• Supplied material
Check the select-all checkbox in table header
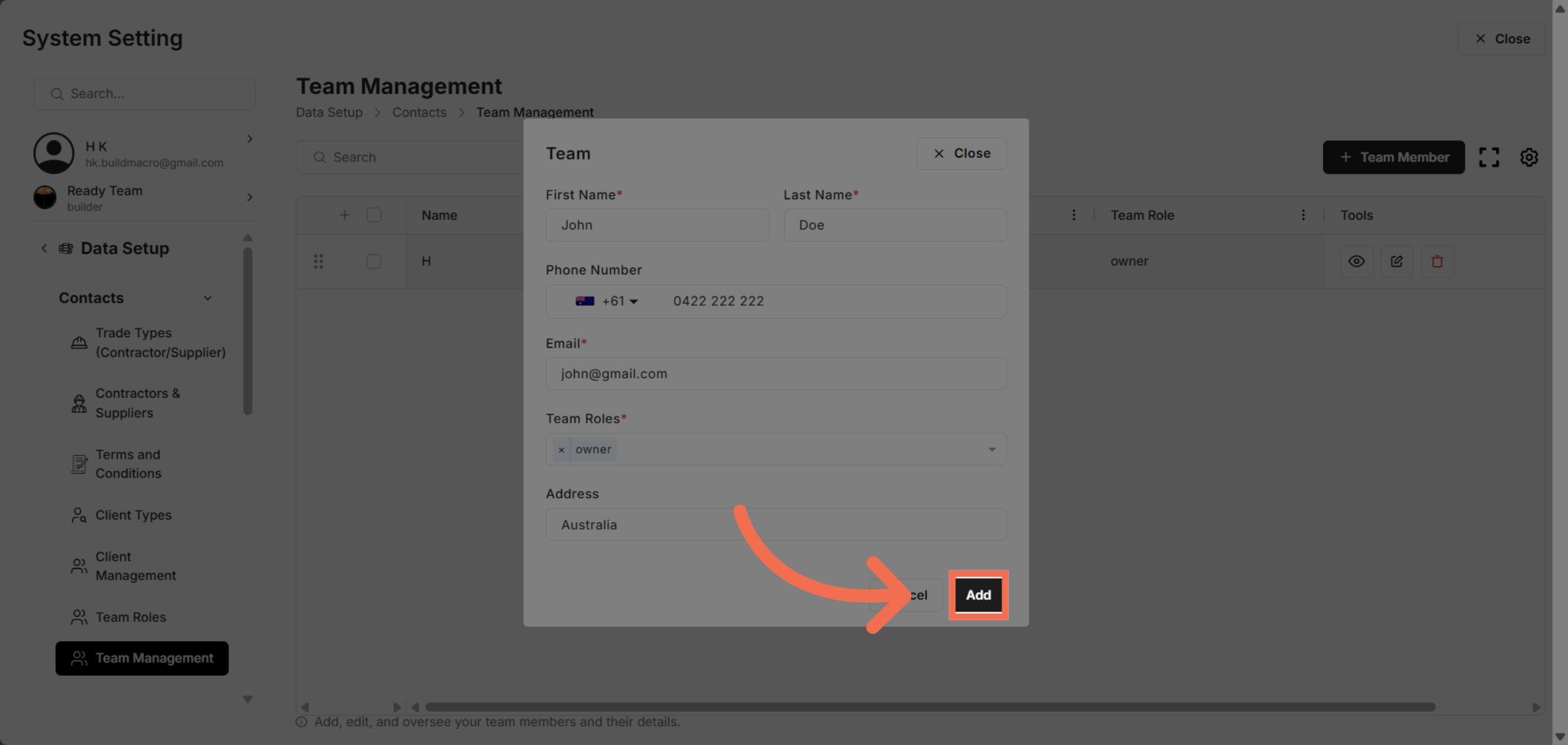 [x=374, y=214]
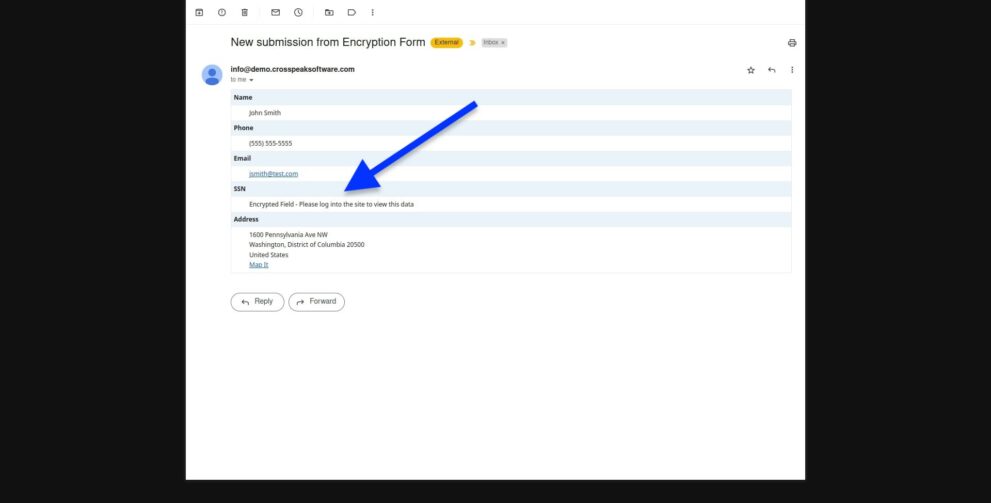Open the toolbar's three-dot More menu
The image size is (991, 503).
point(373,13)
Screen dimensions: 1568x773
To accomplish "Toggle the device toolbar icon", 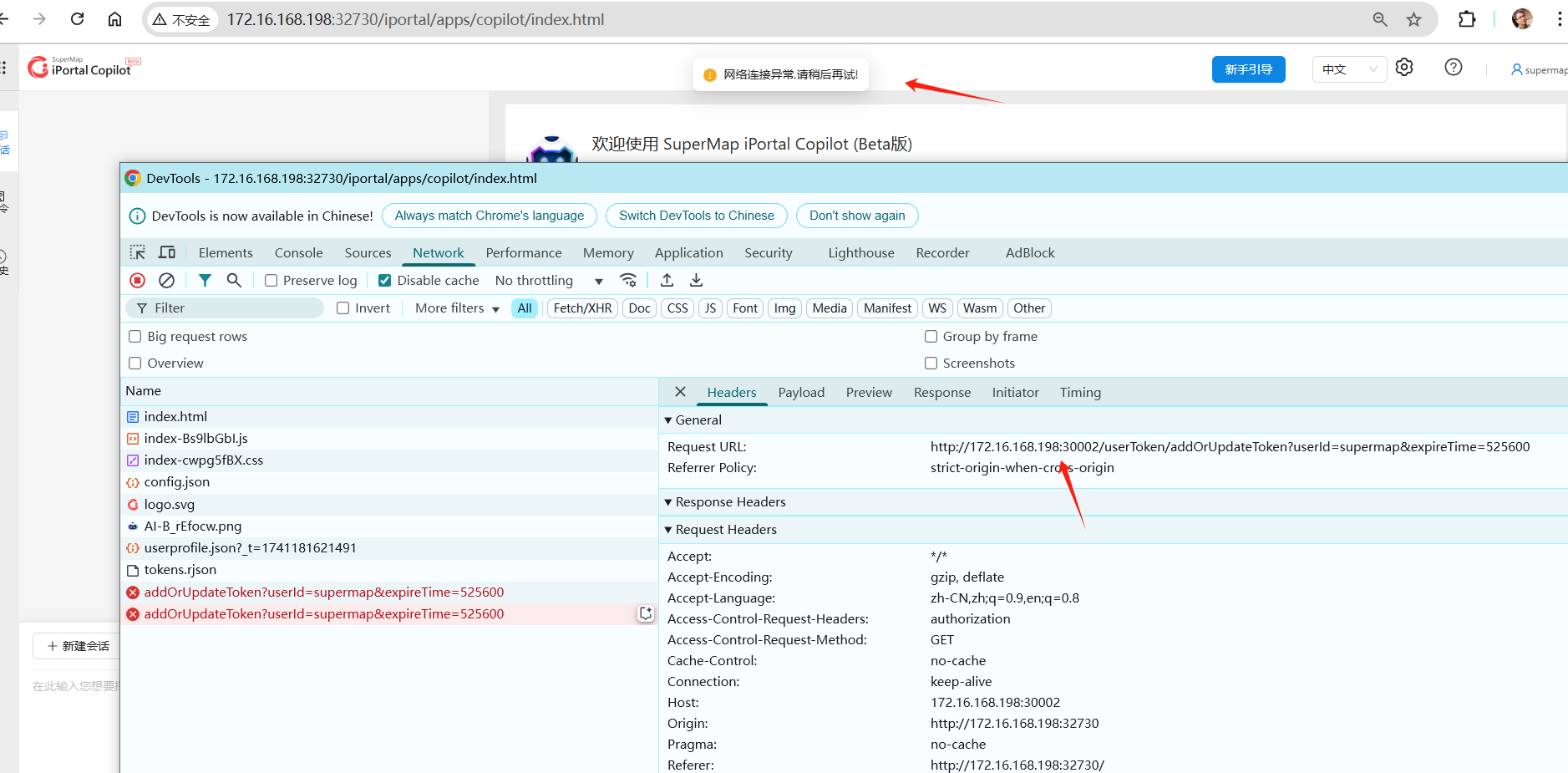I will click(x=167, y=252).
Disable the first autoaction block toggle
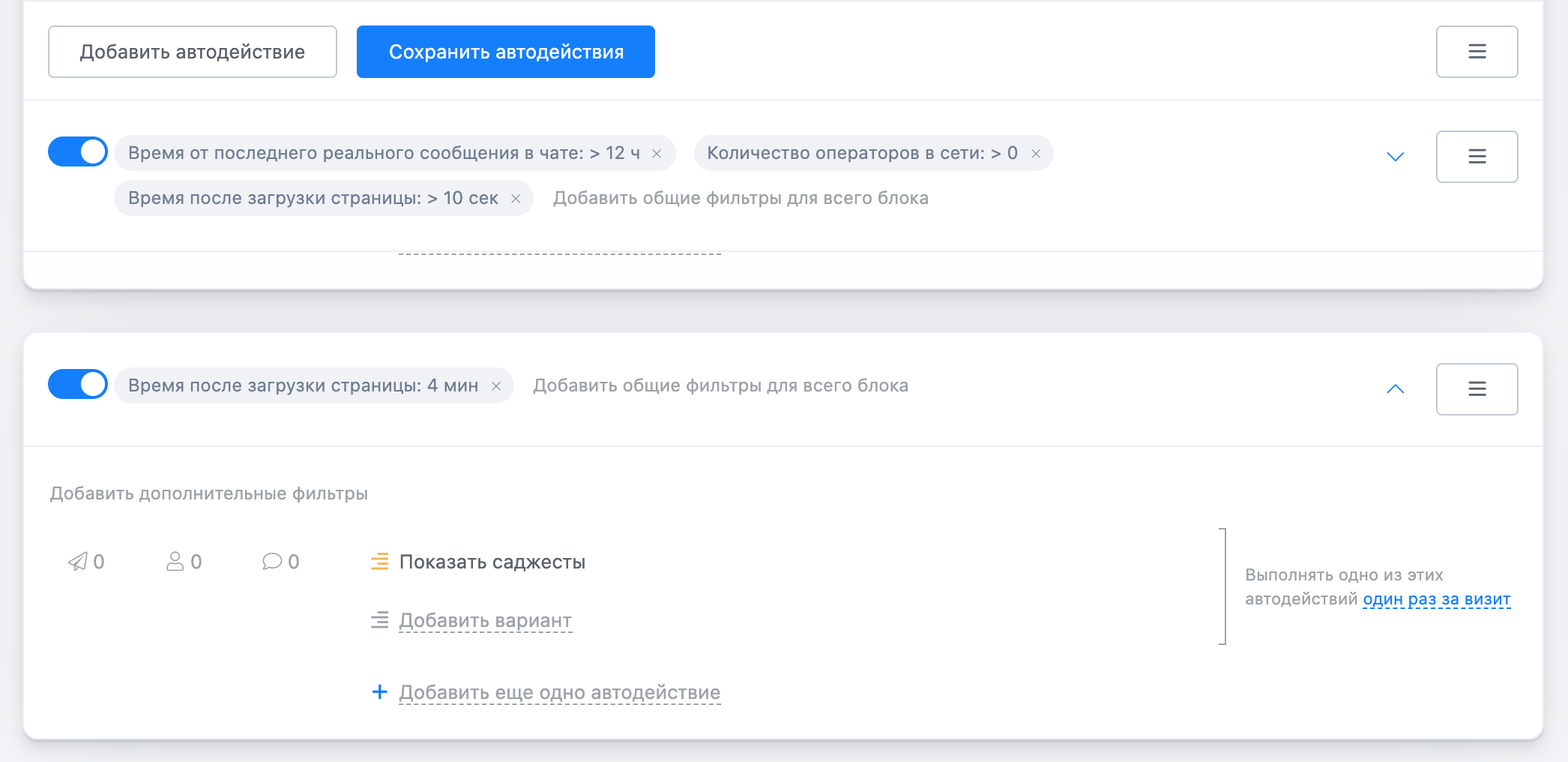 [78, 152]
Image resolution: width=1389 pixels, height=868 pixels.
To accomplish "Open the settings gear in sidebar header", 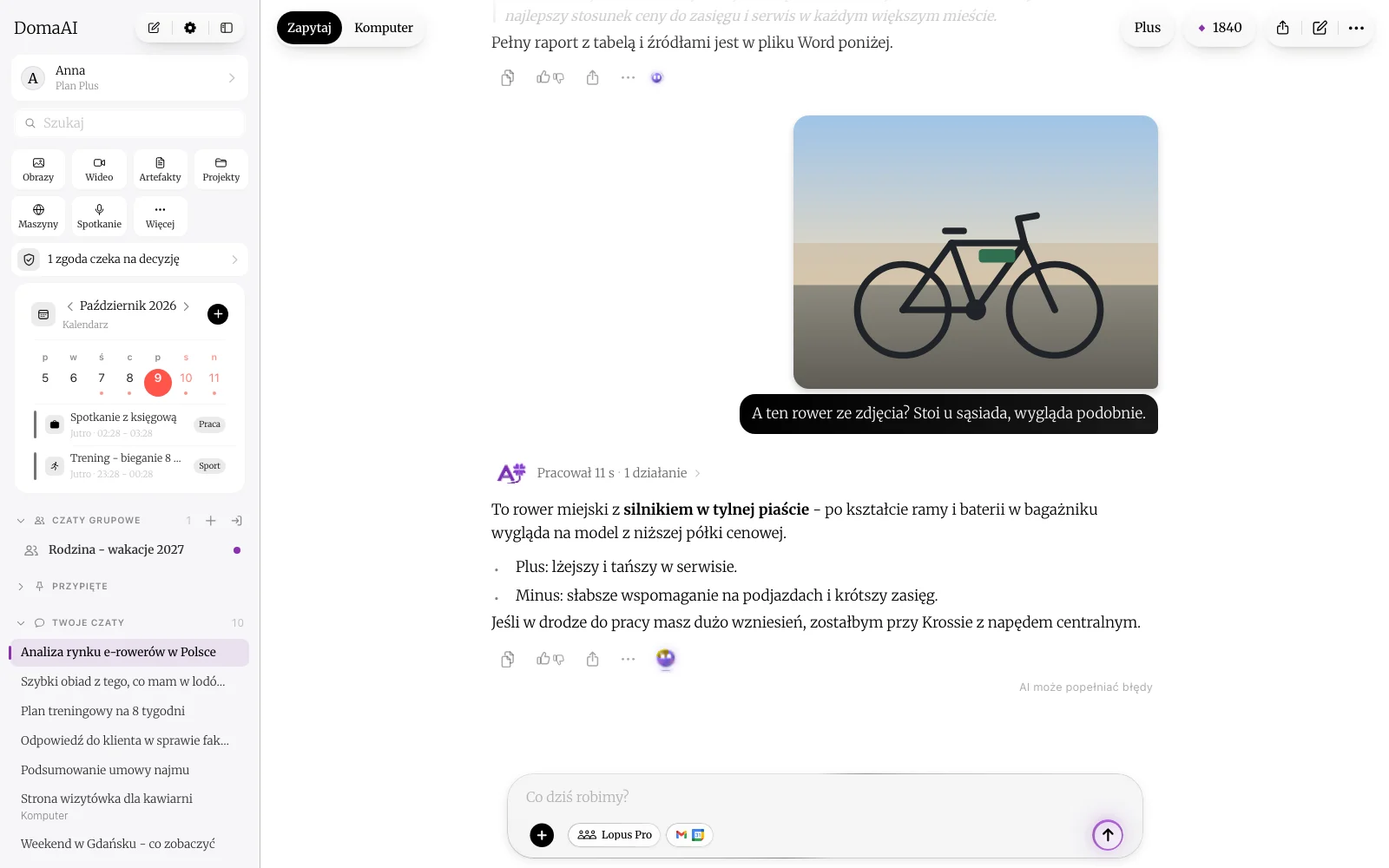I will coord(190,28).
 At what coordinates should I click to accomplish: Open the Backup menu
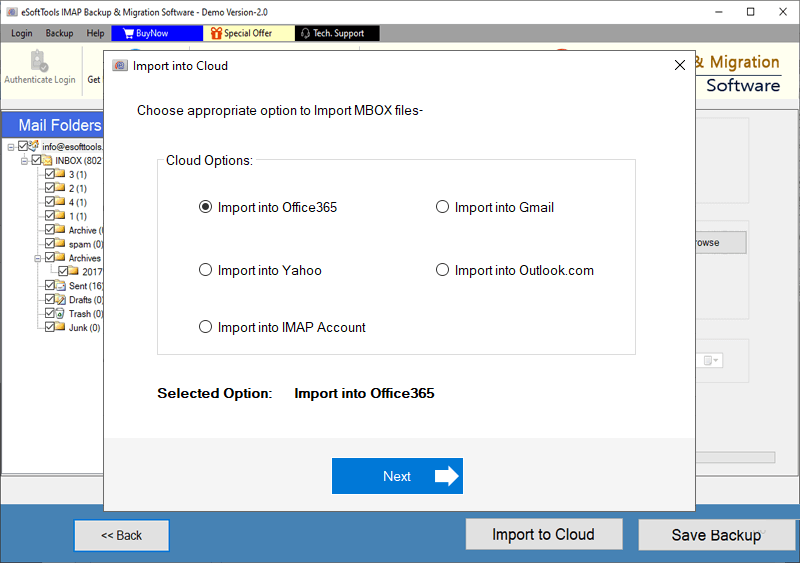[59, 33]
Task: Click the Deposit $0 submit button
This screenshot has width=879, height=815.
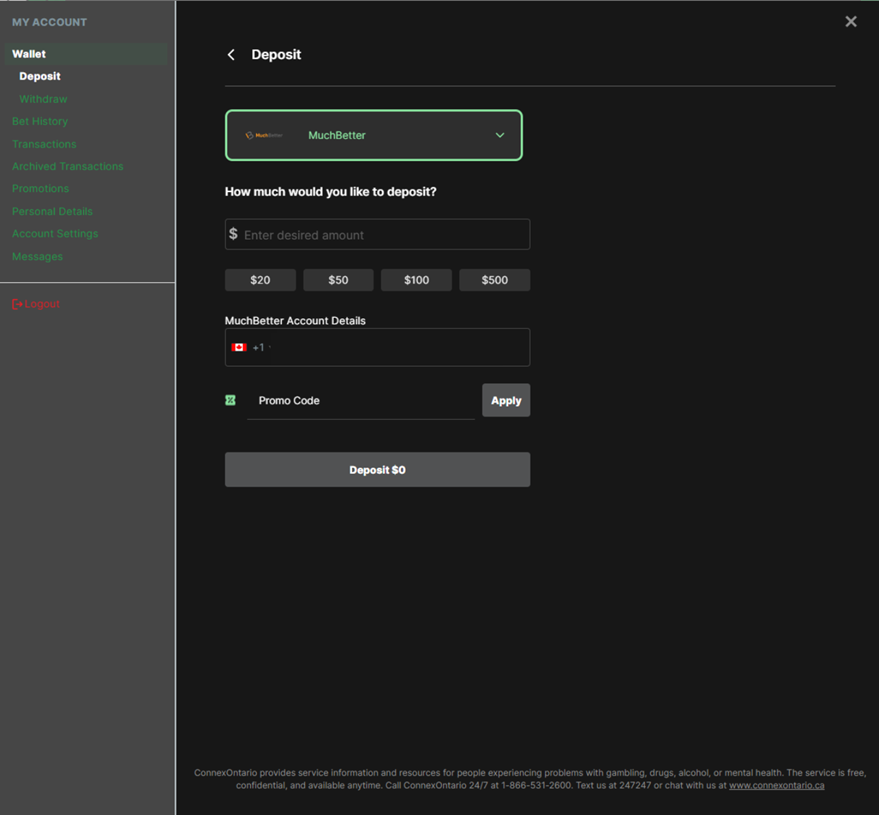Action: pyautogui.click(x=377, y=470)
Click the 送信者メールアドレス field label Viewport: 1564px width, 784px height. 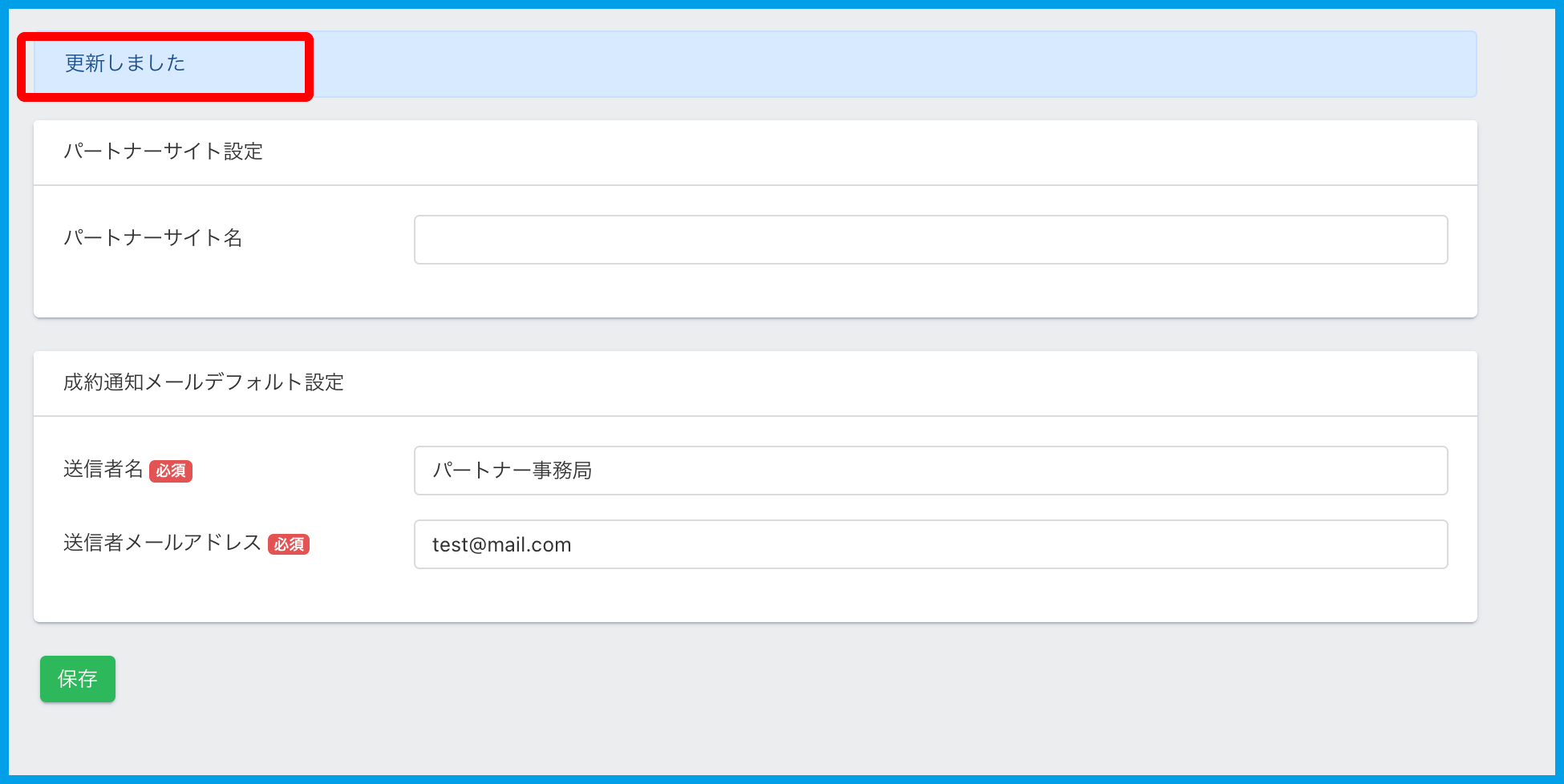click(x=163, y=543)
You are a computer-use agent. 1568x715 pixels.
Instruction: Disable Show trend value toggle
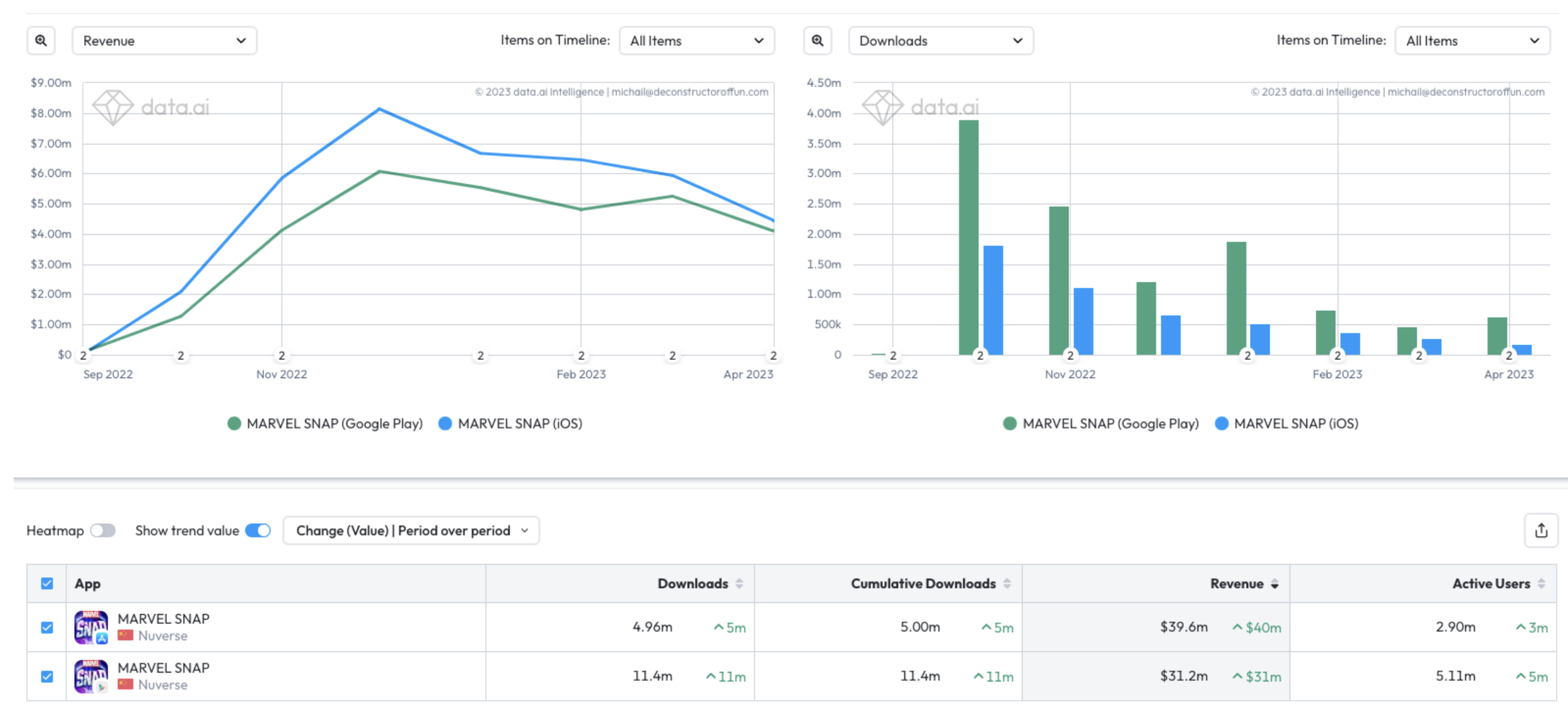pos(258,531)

• Task to complete
Show each line from the entries above that includes the string "pixels". Case counts.

• Answer to the problem
Image resolution: width=1389 pixels, height=868 pixels.
You are a computer-use agent. 1568x715 pixels.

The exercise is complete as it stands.